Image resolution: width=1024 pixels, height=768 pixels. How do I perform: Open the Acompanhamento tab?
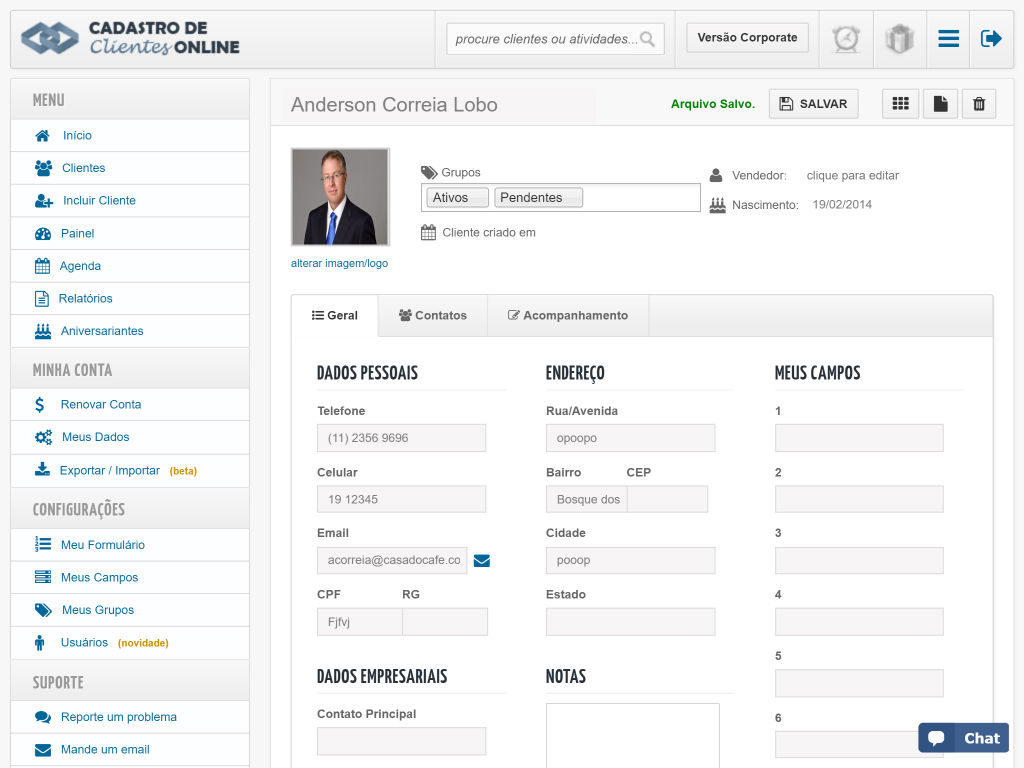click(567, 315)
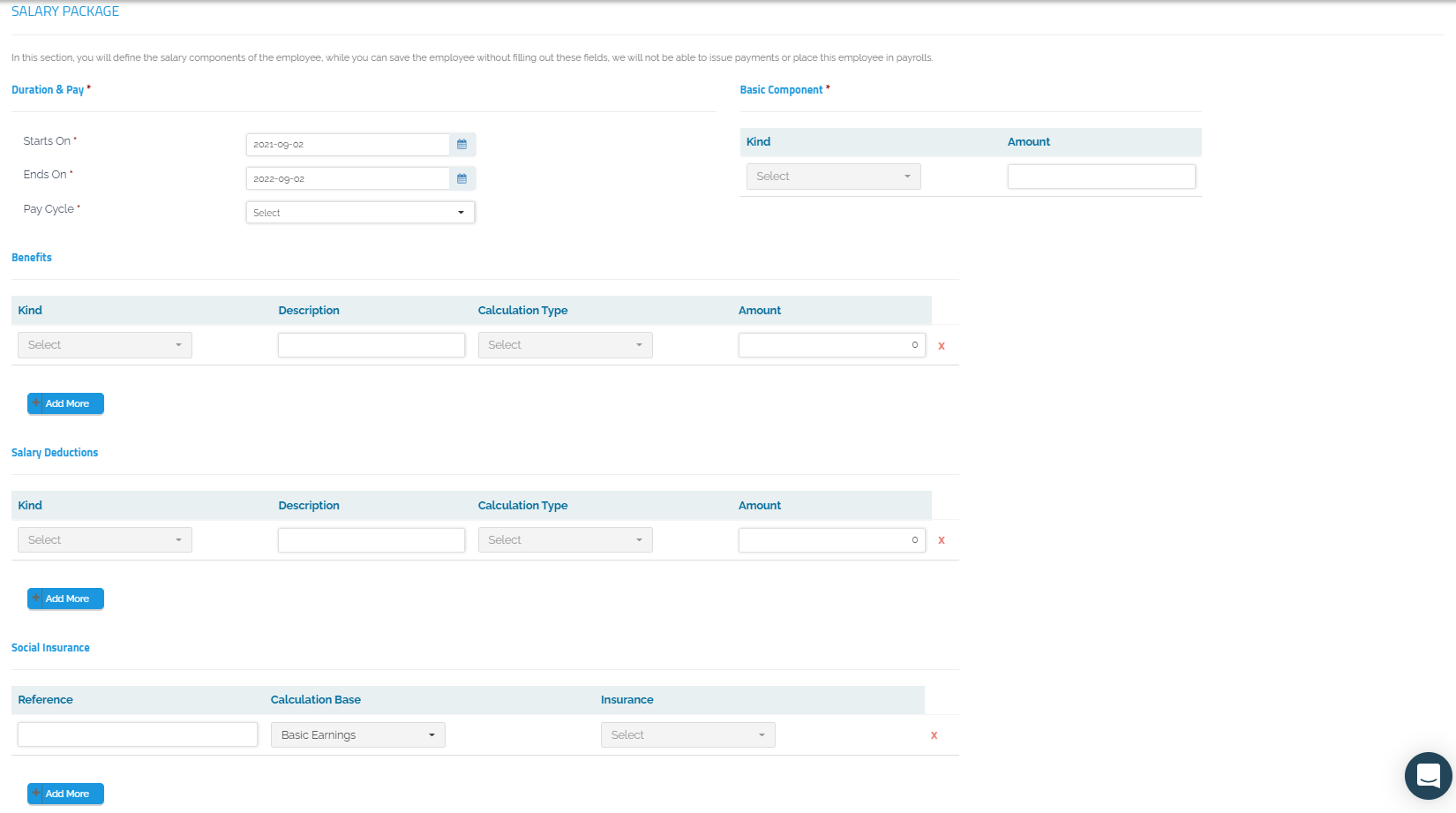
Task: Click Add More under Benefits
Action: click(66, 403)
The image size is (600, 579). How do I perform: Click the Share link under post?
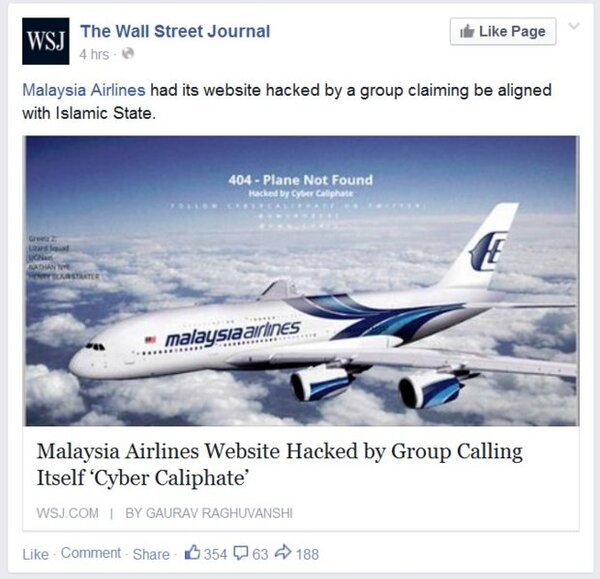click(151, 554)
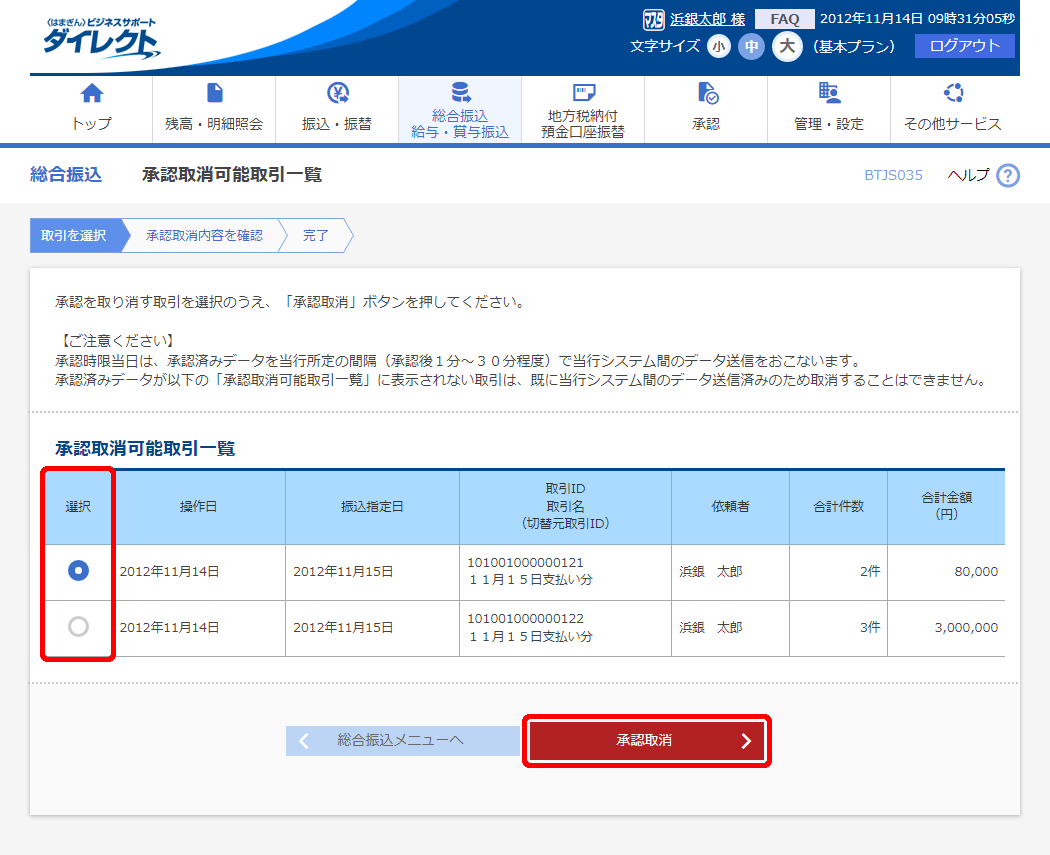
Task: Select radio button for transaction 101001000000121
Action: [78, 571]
○ ○ ○ ○
Without the pictures, give every line of the data again, exactly as written.

Image resolution: width=1024 pixels, height=768 pixels. How do I perform: Open the Acompanhamento tab?
click(567, 315)
Task: Click Add More under Benefits
Action: click(66, 403)
The image size is (600, 579). How do I perform: Click the Share link under post?
click(151, 554)
Task: Select radio button for transaction 101001000000121
Action: [78, 571]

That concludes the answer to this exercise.